Goldman Sachs is exploring strategic alternatives for its consumer arm and FinTech unit GreenSky as it scales down its retail ambitions.
Among the firms that submitted initial bids for the installment lending platform, which Goldman Sachs acquired for $2.24 billion last March, are Apollo Global, Sixth Street, and Warburg Pincus.
Some of the offers are solely for the unit’s loan-writing operations, while others include legacy loans currently on Goldman’s books, according to a Tuesday (June 13) report by Seeking Alpha.
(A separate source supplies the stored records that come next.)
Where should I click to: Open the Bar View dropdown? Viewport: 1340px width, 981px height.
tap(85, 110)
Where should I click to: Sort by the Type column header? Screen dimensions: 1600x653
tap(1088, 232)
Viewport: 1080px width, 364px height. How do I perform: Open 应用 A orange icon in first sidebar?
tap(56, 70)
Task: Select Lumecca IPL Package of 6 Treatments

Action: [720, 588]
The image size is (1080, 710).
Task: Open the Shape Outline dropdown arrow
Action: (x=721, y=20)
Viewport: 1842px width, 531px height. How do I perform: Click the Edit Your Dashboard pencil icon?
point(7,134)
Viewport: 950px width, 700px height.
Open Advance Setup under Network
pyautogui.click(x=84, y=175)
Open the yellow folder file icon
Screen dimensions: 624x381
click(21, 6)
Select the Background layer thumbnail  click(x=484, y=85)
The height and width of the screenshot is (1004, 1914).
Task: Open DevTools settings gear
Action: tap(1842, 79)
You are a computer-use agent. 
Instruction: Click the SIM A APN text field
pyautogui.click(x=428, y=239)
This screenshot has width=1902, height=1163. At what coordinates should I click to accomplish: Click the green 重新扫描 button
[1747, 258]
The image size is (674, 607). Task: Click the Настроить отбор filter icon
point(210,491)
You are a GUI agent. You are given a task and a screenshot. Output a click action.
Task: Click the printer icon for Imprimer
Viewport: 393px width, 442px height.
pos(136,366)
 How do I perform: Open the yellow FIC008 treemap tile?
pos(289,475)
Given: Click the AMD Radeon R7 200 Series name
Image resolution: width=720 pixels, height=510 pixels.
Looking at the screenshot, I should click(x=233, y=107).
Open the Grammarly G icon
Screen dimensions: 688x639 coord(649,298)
This news comes after Goldman Sachs CEO David Solomon said earlier this year that the company is looking at strategic alternatives for its Platform Solutions unit, which includes its consumer card and consumer partnerships.
Despite this, financial analysts predict a positive future for Goldman Sachs. The company saw a steady increase in stock performance on June 12, and the current consensus among 26 polled investment analysts is to buy stock in Goldman Sachs, indicating optimism about the future of the company.
In the meantime, PYMNTS reported earlier this month that the head of Goldman Sachs Group’s FinTech unit, Stephanie Cohen, will be taking a leave of absence for family reasons.
“I know there is a tremendous amount going on across our business at the moment, and I wouldn’t be able to do this if I didn’t have complete confidence that you all will continue to deliver for our clients, partners and customers as we execute on our path to profitability,” Cohen wrote in her departure memo.
In October of last year, Cohen was named global head of the Platform Solutions segment, one of three operating segments launched by the investment bank in one of its most extensive reorganizations in its 153-year history, PYMNTS reported.
Platform Solutions is dedicated to embedding digital platforms in the ecosystems of Goldman Sachs clients, the firm said when launching the segments.